Photo artist and co-curator Oriana Poindexter will sway your senses with cyanotype-printed kelp that brings the forest to your fingertips. In contrast, Dwight Hwang's gyotaku prints will offer an intimate peek at La Jolla's ocean dwellers, and Scripps Oceanography's own Mohammad Sedarat will drop the science, with cutting-edge mapping showing the dire straits facing these kelp habitats. Megan Dickerson, Birch Aquarium's Exhibit Director, captured the dual essence of the exhibit by asserting, "Warming waters and giant kelp don't mix. We have to be realistic about the outsized impact that climate change has on our local Giant Kelp forests," but balanced the concern with optimism, adding, "But at the same time, local people are doing beautiful things," as per a release from Birch Aquarium.

While the art itself immerses you in an undersea odyssey, the resonance goes deeper. The scientists and artists behind "Hold Fast" are not just presenting issues; they're embodying action and hope. Poindexter herself told Birch Aquarium that diving into the kelp forest and collecting specimens for her art is a therapeutic process in the face of climate damage. Dwight Hwang, meanwhile, is set to give visitors an up-close encounter with the region's sea life through his detailed gyotaku prints, demonstrating both his artistic skill and an appreciation for the smaller, often overlooked inhabitants of the ocean's kelp forests.
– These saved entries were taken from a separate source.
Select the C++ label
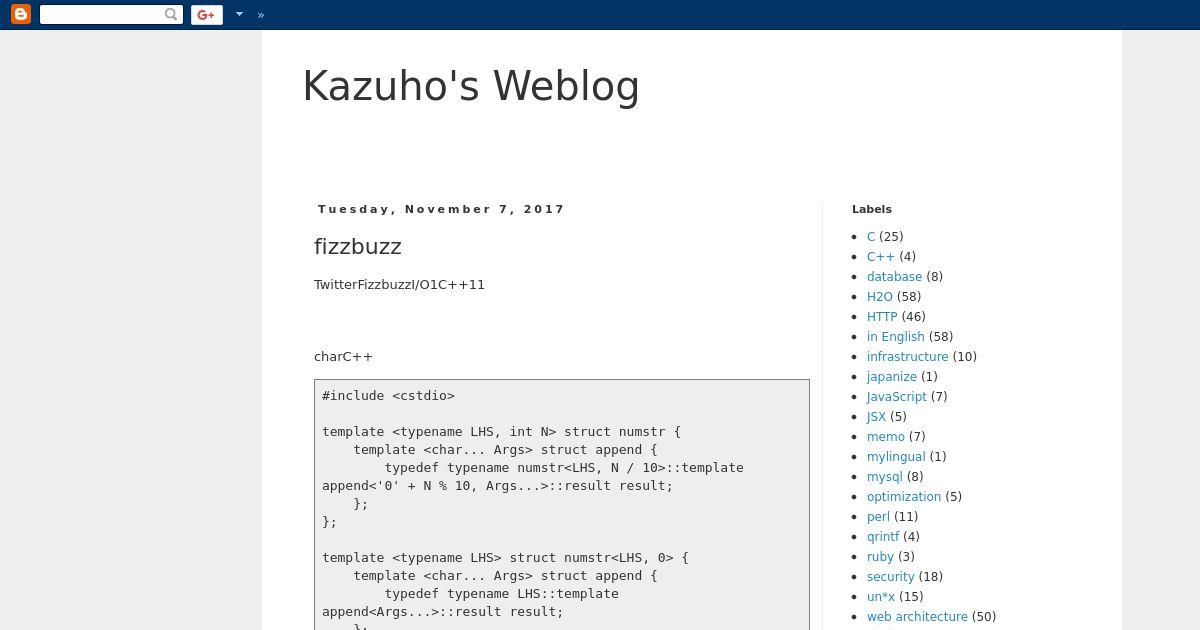Screen dimensions: 1200x630 [881, 257]
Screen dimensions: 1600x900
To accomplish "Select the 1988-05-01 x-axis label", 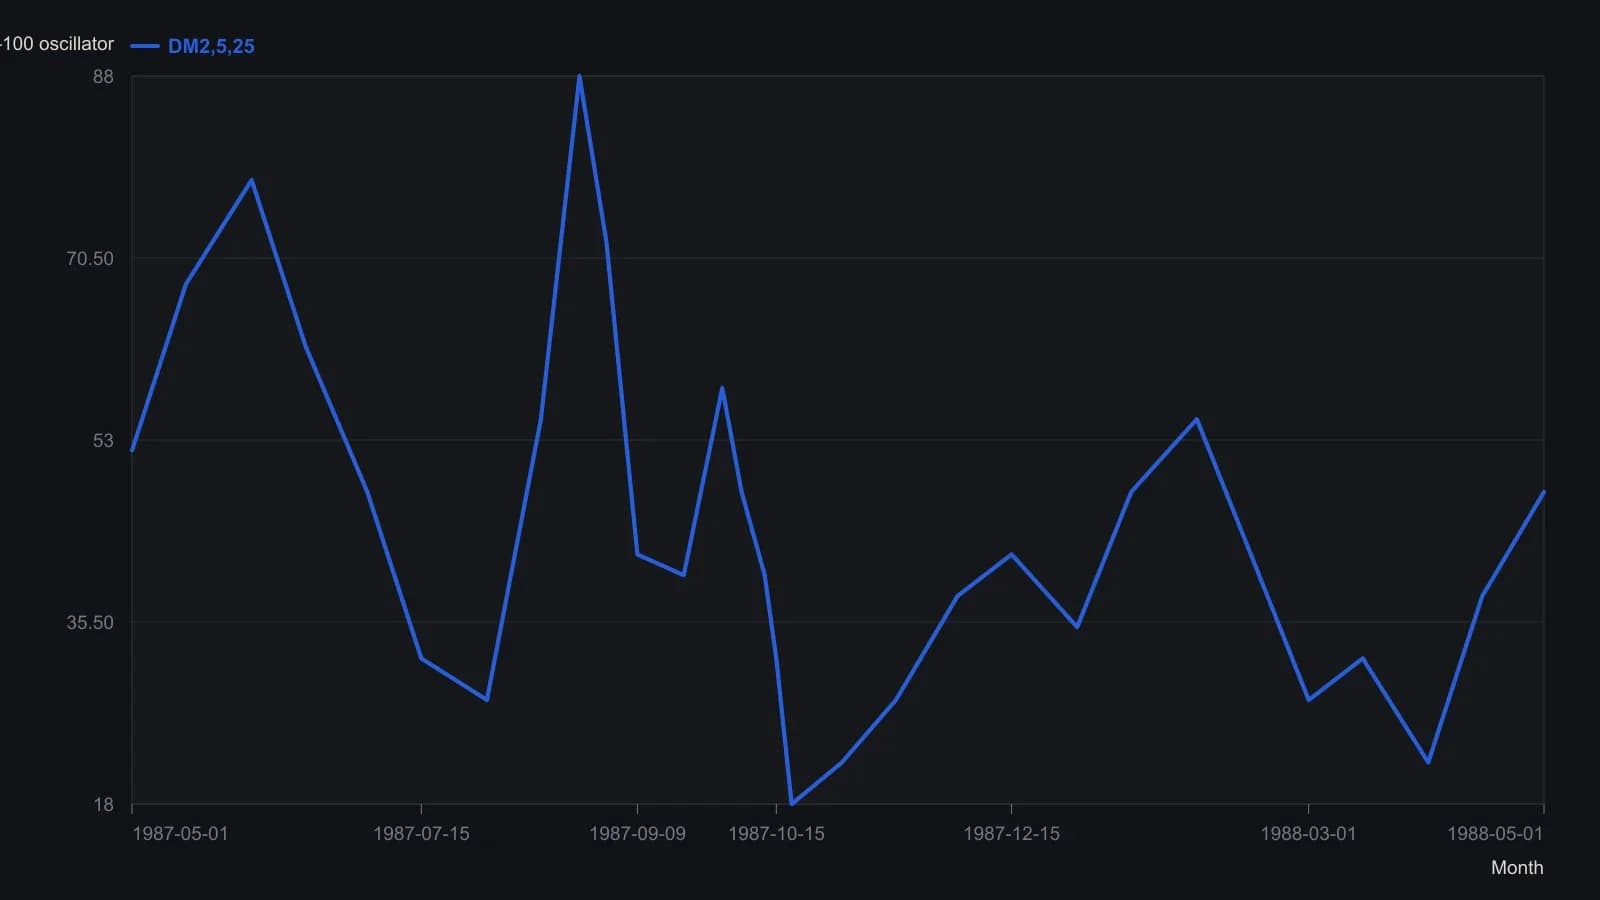I will (x=1495, y=833).
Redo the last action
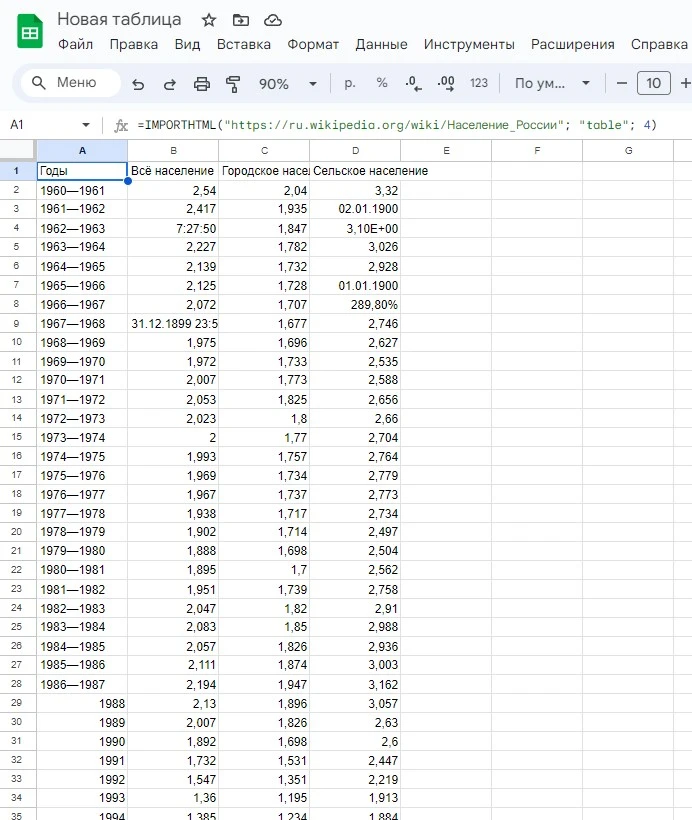 click(x=169, y=84)
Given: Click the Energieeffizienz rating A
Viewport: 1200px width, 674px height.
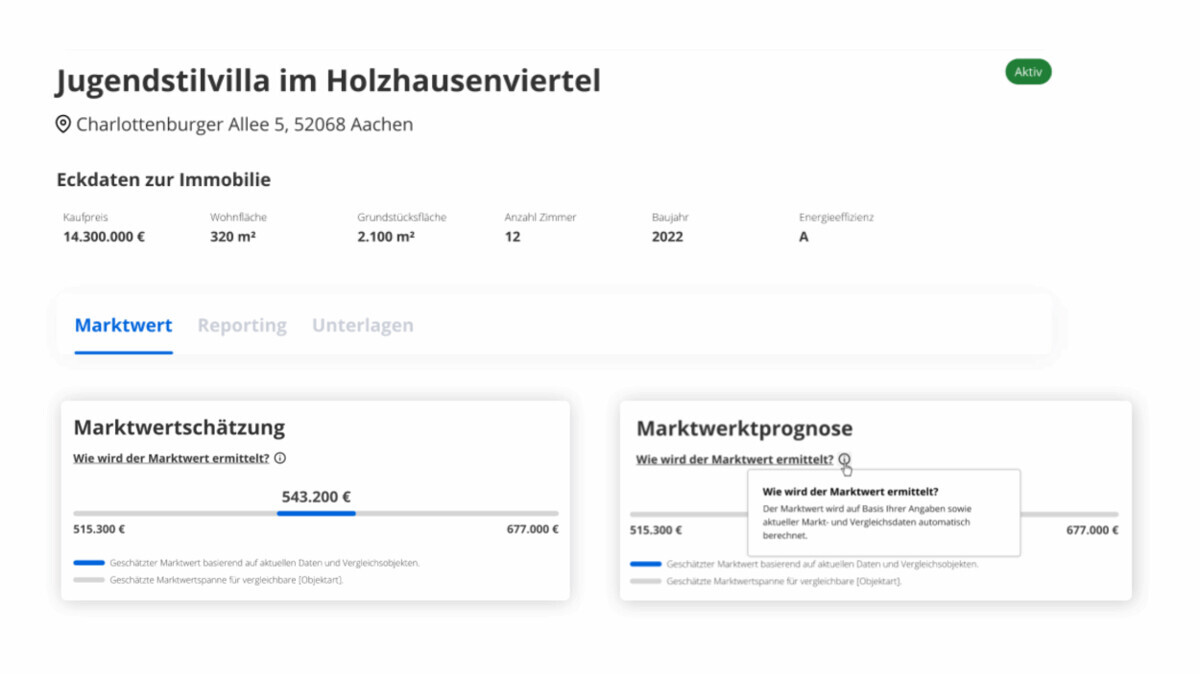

The show not only brings the issue home, but it also signals a shift at Birch Aquarium, where "Hold Fast" is set to take the torch from "Oddities: Hidden Heroes of the Scripps Collections," which since June 2018 has attracted over 2 million visitors globally. For the eco-curious and regulars alike, this fresh exhibit promises a blend of science, art, and hands-on engagement until September 2024, with general admission standing at $24.95 for adults and $19.95 for kids, and it's worth noting the aquarium's display is extending its open arms with hours that stretch from 9 a.m. to as late as 7 p.m. from March through Labor Day. Beyond the aquarium walls, UC San Diego Library is pitching in with "Ebb and Flow: Giant Kelp Forests through Art, Science and the Archives" at Geisel Library, further threading the narrative from historical observation to the urgency of present-day stewardship, according to details provided by Birch Aquarium.